• [WAS ZU TUN IST]:
1: Prüfen Sie anhand des Textes über die Wahl in Argentinien, ob die Aussagen (a) bis (c) zutreffen, und antworten Sie jeweils mit Ja oder Nein samt den entscheidenden Worten aus dem Text als wörtlichem Zitat. (a) Binner ist 68 Jahre alt. (b) Duhalde hat sich für die gleichgeschlechtliche Ehe ausgesprochen. (c) Néstor Kirchner starb im Oktober 2010 an einem Herzinfarkt.
2: Schreiben Sie aus dem Text über die Wahl in Argentinien den Abschnitt genau ab, der mit „Binners sozialdemokratisch ausgerichtete“ beginnt und bis einschließlich „gleichgeschlechtliche Ehe ausgesprochen.“ weitergeht.

• [TEXTAUSZUG]:
------------------------

Binners sozialdemokratisch ausgerichtete Politik will Gesundheits- und Bildungswesen ausweiten sowie die Armut und Korruption bekämpfen. Weiter möchte er Argentinien, das von der Hauptstadt Buenos Aires dominiert wird, dezentralisieren. „Wir sind die einzige wahre Alternative zur Regierung“, so der 68-Jährige.

Die Zeit der Präsidentschaftskandidaten Eduardo Duhalde und Ricardo Alfonsín hingegen scheint mit diesen Wahlen vorbei zu sein. Der linksliberale Alfonsín eifert allzu sehr seinem verstorbenen Vater und früheren Präsidenten Raúl Alfonsín (1983-1989) nach. Und Duhalde überzeugte zwar nach der Wirtschaftskrise 2001 als Übergangspräsident (2002-2003). Heute jedoch wird er als „etwas Altes“ bezeichnet. Vor ein paar Tagen hat er sich gegen die Abtreibung und die gleichgeschlechtliche Ehe ausgesprochen.

Oktober 2010 verstarb unerwartet Cristinas Gatte und Argentiniens Ex-Präsident Néstor Kirchner (2003-2007) an einem Herzinfarkt. Daraufhin erlebte die trauernde Witwe einen Beliebtheits-Aufschwung. Der breite Zuspruch in der Bevölkerung hat aber ebenso damit zu tun, dass es den Argentiniern seit der Machtübernahme der Kirchners wirtschaftlich besser geht. Dank hoher internationaler Preise für Agrargüter und Rohstoffe verzeichnet das südamerikanische Land jährlich einen Wirtschaftswachstum zwischen sieben und neun Prozent. Sozialprogramme haben außerdem ärmeren Menschen etwa ihre Haushaltskasse aufgebessert und deren Kindern den Zugang zu Bildung gesichert. Nach der letzten Umfrage wird die kokette Staatsfrau mit rund 53 Prozent der Stimmen wiedergewählt. Und Binner? Die Wahlexperten prognostizieren ihm ein gutes Resultat zwischen 15 und 20 Prozent.

------------------------

(Einträge mit Text und Positionsangaben)
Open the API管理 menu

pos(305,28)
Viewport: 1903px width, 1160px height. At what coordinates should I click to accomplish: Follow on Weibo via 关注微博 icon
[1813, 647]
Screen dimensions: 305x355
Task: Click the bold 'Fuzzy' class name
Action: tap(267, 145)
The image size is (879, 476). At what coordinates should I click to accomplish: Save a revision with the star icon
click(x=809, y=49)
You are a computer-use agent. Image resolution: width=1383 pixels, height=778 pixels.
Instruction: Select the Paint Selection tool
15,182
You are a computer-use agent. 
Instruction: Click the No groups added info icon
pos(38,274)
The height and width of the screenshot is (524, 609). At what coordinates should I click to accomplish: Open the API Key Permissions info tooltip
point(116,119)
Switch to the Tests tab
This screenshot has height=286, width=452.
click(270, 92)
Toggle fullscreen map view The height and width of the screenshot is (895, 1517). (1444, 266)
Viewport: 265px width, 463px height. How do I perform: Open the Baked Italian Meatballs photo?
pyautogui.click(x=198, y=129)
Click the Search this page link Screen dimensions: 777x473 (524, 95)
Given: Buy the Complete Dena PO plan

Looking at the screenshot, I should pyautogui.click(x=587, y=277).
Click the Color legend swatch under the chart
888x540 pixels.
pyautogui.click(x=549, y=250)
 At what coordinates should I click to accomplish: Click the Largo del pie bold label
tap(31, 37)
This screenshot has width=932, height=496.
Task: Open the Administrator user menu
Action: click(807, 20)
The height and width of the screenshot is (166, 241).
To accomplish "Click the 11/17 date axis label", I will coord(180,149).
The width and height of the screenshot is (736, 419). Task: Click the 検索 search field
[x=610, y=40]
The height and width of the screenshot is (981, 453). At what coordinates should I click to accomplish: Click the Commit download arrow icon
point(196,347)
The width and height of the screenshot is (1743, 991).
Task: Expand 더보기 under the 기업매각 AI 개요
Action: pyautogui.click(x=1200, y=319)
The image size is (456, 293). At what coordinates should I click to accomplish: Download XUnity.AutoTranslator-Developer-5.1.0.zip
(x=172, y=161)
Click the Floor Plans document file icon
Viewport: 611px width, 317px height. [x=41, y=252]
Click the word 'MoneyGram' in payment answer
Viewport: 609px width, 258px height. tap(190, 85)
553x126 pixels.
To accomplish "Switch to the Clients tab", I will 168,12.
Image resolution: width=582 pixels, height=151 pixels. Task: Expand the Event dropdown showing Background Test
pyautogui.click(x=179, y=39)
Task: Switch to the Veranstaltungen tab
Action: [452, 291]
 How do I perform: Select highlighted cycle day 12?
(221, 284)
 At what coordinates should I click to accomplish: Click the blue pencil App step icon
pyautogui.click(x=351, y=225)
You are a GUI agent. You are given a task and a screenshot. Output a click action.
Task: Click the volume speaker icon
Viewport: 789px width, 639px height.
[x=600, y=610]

------------------------

• [LÖSUNGEN]:
1:
(a) Ja: „so der 68-Jährige“
(b) Nein: „Vor ein paar Tagen hat er sich gegen die Abtreibung und die gleichgeschlechtliche Ehe ausgesprochen.“
(c) Ja: „Oktober 2010 verstarb unerwartet Cristinas Gatte und Argentiniens Ex-Präsident Néstor Kirchner (2003-2007) an einem Herzinfarkt.“

2:
Binners sozialdemokratisch ausgerichtete Politik will Gesundheits- und Bildungswesen ausweiten sowie die Armut und Korruption bekämpfen. Weiter möchte er Argentinien, das von der Hauptstadt Buenos Aires dominiert wird, dezentralisieren. „Wir sind die einzige wahre Alternative zur Regierung“, so der 68-Jährige.

Die Zeit der Präsidentschaftskandidaten Eduardo Duhalde und Ricardo Alfonsín hingegen scheint mit diesen Wahlen vorbei zu sein. Der linksliberale Alfonsín eifert allzu sehr seinem verstorbenen Vater und früheren Präsidenten Raúl Alfonsín (1983-1989) nach. Und Duhalde überzeugte zwar nach der Wirtschaftskrise 2001 als Übergangspräsident (2002-2003). Heute jedoch wird er als „etwas Altes“ bezeichnet. Vor ein paar Tagen hat er sich gegen die Abtreibung und die gleichgeschlechtliche Ehe ausgesprochen.